• Task to complete:
When you reach the line containing "The image size is (400, 465).", repeat that line and each one after it exactly until the records end, leaving out pictures.

• Data for the task:
# # # # #
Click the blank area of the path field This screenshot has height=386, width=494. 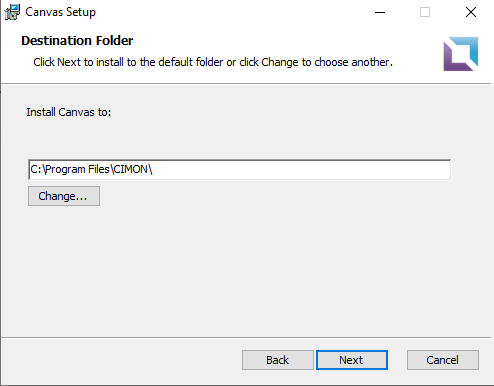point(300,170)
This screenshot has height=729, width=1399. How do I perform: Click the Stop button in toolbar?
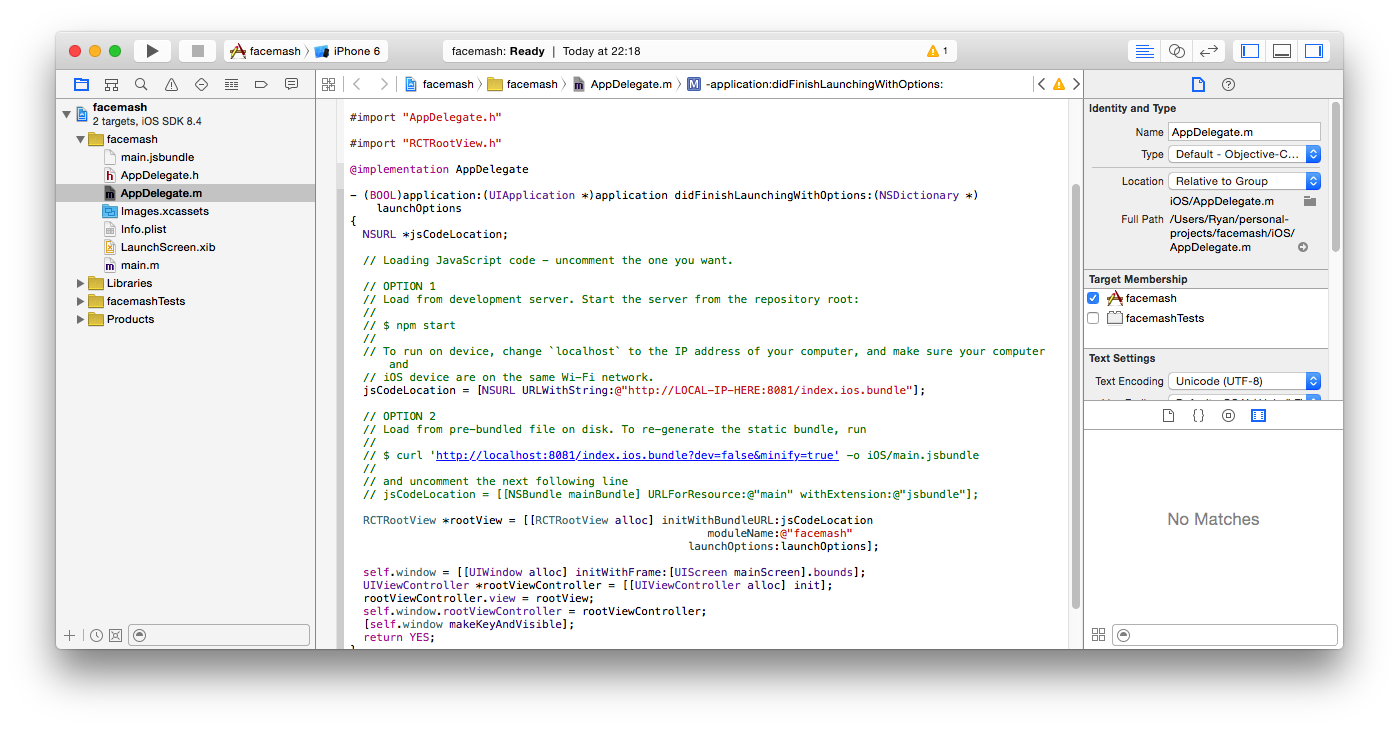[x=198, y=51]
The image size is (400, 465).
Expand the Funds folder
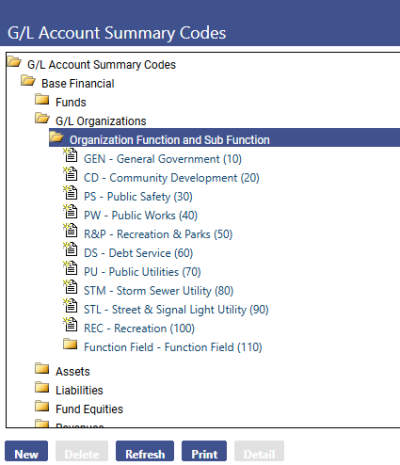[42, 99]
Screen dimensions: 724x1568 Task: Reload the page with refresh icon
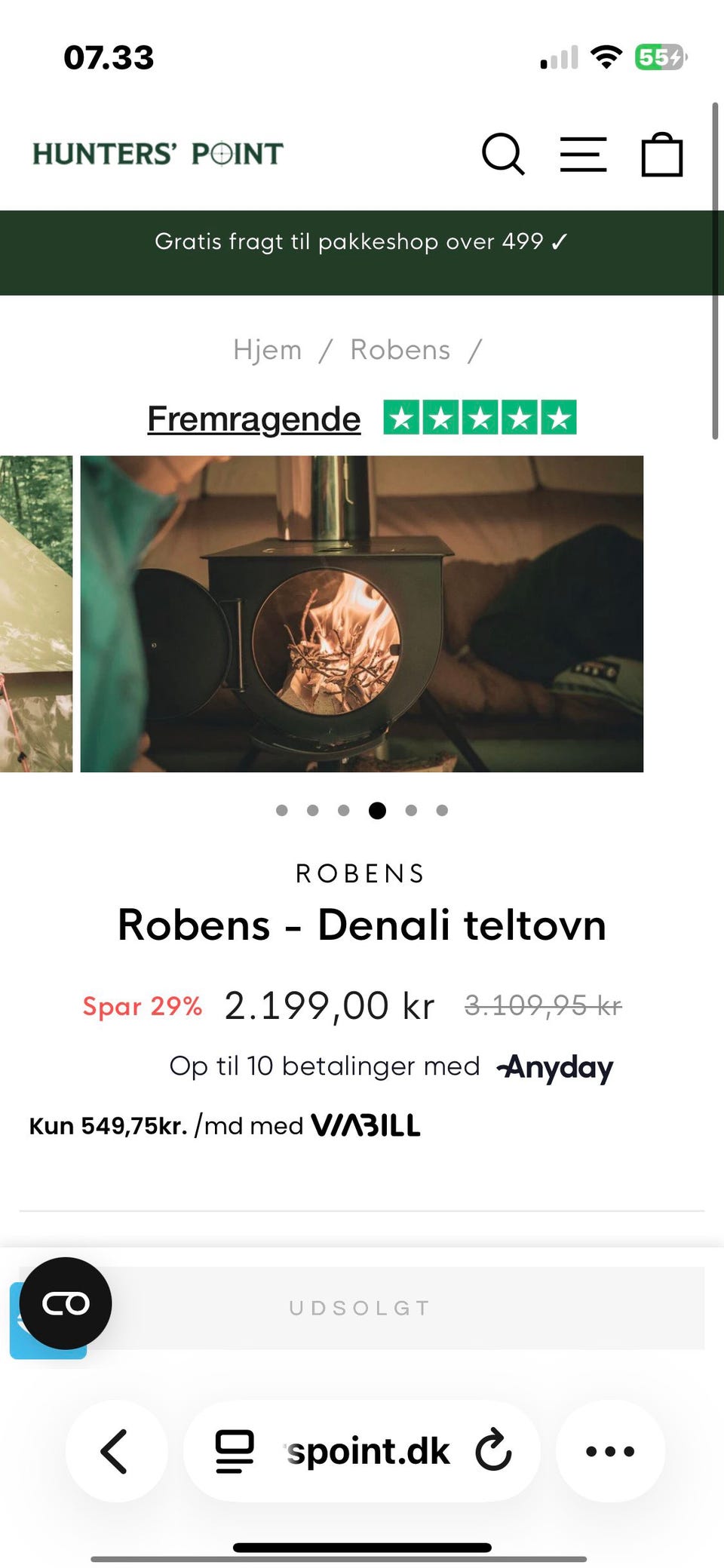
# # # # #
• Answer to the problem:
The image size is (400, 465).
Expand the Funds folder
[42, 99]
Screen dimensions: 724x1568 Task: Reload the page with refresh icon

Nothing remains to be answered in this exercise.